● YOUR OBJECTIVE: Return only that part of the material below which starts with the line containing "The width and height of the screenshot is (474, 455)." and goes on through the line containing "This screenshot has width=1134, height=548.", restated exactly.
##### MATERIAL SUPPLIED #####
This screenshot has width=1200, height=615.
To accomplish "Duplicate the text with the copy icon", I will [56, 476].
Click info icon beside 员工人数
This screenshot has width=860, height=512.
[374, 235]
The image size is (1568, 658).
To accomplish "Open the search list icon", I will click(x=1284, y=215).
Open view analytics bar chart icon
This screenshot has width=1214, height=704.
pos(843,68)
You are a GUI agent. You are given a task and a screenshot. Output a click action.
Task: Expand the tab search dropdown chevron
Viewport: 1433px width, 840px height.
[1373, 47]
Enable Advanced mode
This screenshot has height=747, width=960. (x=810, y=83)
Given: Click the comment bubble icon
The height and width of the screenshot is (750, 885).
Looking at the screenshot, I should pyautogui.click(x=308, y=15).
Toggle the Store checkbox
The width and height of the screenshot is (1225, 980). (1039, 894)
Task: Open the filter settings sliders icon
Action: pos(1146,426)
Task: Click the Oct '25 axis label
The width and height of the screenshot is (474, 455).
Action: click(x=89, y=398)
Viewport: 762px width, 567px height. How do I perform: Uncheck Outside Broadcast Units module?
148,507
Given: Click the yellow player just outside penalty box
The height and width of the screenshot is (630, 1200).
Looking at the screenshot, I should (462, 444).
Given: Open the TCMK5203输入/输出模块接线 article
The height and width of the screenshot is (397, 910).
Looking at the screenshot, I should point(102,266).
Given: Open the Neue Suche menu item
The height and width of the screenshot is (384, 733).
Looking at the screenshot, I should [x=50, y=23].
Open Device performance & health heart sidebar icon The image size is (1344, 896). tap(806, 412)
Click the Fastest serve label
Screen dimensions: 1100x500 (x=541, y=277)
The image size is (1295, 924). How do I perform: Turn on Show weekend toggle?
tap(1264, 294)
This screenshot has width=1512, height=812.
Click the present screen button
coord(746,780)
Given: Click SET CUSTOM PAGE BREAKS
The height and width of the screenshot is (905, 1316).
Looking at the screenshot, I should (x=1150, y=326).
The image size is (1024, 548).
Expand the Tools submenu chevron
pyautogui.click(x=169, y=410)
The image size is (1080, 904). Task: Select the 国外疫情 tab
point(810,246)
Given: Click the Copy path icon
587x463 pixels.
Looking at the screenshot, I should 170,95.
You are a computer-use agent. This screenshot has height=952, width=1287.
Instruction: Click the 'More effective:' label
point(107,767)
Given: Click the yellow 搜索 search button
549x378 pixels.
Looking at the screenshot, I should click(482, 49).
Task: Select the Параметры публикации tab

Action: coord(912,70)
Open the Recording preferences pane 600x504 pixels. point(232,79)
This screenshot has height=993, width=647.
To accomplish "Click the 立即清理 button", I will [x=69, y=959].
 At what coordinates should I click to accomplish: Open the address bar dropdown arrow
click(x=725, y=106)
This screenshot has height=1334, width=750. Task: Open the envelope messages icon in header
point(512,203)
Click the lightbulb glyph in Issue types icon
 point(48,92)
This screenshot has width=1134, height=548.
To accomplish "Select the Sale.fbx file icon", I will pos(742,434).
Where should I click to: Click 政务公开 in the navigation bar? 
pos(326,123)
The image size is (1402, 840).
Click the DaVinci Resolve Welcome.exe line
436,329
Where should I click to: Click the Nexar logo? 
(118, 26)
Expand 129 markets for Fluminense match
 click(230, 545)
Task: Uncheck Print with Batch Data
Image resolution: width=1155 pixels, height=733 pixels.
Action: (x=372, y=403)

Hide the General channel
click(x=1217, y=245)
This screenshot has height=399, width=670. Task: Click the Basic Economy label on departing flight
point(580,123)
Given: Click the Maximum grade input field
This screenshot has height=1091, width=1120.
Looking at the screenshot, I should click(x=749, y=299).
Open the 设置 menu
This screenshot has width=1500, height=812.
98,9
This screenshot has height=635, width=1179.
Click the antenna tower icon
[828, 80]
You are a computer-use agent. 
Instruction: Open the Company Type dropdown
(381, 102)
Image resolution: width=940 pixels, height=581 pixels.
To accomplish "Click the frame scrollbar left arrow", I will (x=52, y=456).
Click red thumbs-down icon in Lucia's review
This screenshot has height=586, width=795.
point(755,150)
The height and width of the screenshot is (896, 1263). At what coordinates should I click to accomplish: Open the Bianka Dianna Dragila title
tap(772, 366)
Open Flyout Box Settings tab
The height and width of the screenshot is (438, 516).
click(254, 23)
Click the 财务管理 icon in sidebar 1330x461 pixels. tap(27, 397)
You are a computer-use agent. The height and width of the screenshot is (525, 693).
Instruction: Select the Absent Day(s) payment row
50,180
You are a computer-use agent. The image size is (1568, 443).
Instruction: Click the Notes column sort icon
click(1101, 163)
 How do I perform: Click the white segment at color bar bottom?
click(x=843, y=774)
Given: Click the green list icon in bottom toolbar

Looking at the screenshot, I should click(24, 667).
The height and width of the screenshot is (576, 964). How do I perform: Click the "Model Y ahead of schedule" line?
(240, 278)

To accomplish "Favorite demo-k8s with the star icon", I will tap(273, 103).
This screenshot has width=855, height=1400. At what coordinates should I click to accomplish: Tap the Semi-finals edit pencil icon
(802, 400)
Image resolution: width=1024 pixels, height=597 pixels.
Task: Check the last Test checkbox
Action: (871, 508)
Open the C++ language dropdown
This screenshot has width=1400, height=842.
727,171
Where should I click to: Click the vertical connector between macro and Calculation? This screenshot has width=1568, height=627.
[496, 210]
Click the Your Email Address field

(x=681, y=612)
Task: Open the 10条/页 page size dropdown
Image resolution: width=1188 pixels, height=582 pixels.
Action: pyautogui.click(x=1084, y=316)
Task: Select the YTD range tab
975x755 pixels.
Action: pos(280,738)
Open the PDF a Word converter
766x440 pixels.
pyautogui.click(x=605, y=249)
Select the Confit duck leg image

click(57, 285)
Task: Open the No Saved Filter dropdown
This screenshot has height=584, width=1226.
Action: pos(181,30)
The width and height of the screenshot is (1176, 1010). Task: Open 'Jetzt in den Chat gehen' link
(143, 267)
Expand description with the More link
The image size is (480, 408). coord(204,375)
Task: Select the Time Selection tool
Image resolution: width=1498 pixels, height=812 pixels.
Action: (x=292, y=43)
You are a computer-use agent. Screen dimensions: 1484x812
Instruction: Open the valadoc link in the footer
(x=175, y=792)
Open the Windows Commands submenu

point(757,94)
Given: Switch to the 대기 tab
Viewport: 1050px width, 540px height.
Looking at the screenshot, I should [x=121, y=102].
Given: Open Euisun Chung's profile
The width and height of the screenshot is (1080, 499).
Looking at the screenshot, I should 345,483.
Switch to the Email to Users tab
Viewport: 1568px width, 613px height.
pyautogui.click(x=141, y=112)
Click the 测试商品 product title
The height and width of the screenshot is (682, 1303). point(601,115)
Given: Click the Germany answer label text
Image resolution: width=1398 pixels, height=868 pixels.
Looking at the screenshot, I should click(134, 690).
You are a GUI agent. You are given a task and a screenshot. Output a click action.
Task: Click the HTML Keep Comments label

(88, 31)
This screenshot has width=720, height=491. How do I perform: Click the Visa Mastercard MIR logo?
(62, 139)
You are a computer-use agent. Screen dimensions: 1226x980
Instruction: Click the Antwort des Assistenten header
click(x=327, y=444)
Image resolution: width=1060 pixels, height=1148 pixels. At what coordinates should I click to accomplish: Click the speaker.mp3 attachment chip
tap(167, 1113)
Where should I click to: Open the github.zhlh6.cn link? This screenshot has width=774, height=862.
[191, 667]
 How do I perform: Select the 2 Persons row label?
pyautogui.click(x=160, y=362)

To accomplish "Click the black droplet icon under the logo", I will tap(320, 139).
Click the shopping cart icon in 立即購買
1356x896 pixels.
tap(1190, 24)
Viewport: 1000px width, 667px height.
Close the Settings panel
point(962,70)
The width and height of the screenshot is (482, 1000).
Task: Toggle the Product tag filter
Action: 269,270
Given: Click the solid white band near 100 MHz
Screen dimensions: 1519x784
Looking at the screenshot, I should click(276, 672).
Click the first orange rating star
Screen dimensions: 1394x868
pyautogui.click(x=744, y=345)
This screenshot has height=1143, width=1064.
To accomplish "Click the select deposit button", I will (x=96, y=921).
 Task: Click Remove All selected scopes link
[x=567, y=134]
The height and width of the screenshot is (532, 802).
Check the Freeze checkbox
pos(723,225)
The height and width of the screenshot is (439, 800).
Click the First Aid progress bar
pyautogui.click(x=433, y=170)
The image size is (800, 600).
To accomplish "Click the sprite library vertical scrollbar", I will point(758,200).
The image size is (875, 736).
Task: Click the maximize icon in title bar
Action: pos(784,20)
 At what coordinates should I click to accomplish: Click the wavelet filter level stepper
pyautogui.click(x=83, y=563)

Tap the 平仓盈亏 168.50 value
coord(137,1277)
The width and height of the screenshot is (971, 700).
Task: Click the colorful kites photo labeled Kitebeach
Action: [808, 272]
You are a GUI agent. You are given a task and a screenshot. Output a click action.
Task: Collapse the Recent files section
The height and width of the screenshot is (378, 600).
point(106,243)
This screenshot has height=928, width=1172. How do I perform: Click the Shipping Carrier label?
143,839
#####
● EXERCISE RESPONSE:
The width and height of the screenshot is (474, 455).
Action: click(x=89, y=398)
Viewport: 762px width, 567px height. How do I perform: Uncheck Outside Broadcast Units module?
148,507
Given: Click the yellow player just outside penalty box
The height and width of the screenshot is (630, 1200).
Looking at the screenshot, I should (462, 444).
Given: Open the TCMK5203输入/输出模块接线 article
The height and width of the screenshot is (397, 910).
Looking at the screenshot, I should point(102,266).
Given: Open the Neue Suche menu item
The height and width of the screenshot is (384, 733).
Looking at the screenshot, I should [x=50, y=23].
Open Device performance & health heart sidebar icon The image size is (1344, 896). tap(806, 412)
Click the Fastest serve label
Screen dimensions: 1100x500 (x=541, y=277)
The image size is (1295, 924). How do I perform: Turn on Show weekend toggle?
tap(1264, 294)
This screenshot has width=1512, height=812.
Click the present screen button
coord(746,780)
Given: Click SET CUSTOM PAGE BREAKS
The height and width of the screenshot is (905, 1316).
Looking at the screenshot, I should (x=1150, y=326).
The image size is (1024, 548).
Expand the Tools submenu chevron
pyautogui.click(x=169, y=410)
The image size is (1080, 904). Task: Select the 国外疫情 tab
point(810,246)
Given: Click the Copy path icon
587x463 pixels.
Looking at the screenshot, I should 170,95.
You are a computer-use agent. This screenshot has height=952, width=1287.
Instruction: Click the 'More effective:' label
point(107,767)
Given: Click the yellow 搜索 search button
549x378 pixels.
Looking at the screenshot, I should click(482, 49).
Task: Select the Параметры публикации tab

Action: coord(912,70)
Open the Recording preferences pane 600x504 pixels. point(232,79)
This screenshot has height=993, width=647.
To accomplish "Click the 立即清理 button", I will [x=69, y=959].
 At what coordinates should I click to accomplish: Open the address bar dropdown arrow
click(x=725, y=106)
This screenshot has height=1334, width=750. Task: Open the envelope messages icon in header
point(512,203)
Click the lightbulb glyph in Issue types icon
 point(48,92)
This screenshot has width=1134, height=548.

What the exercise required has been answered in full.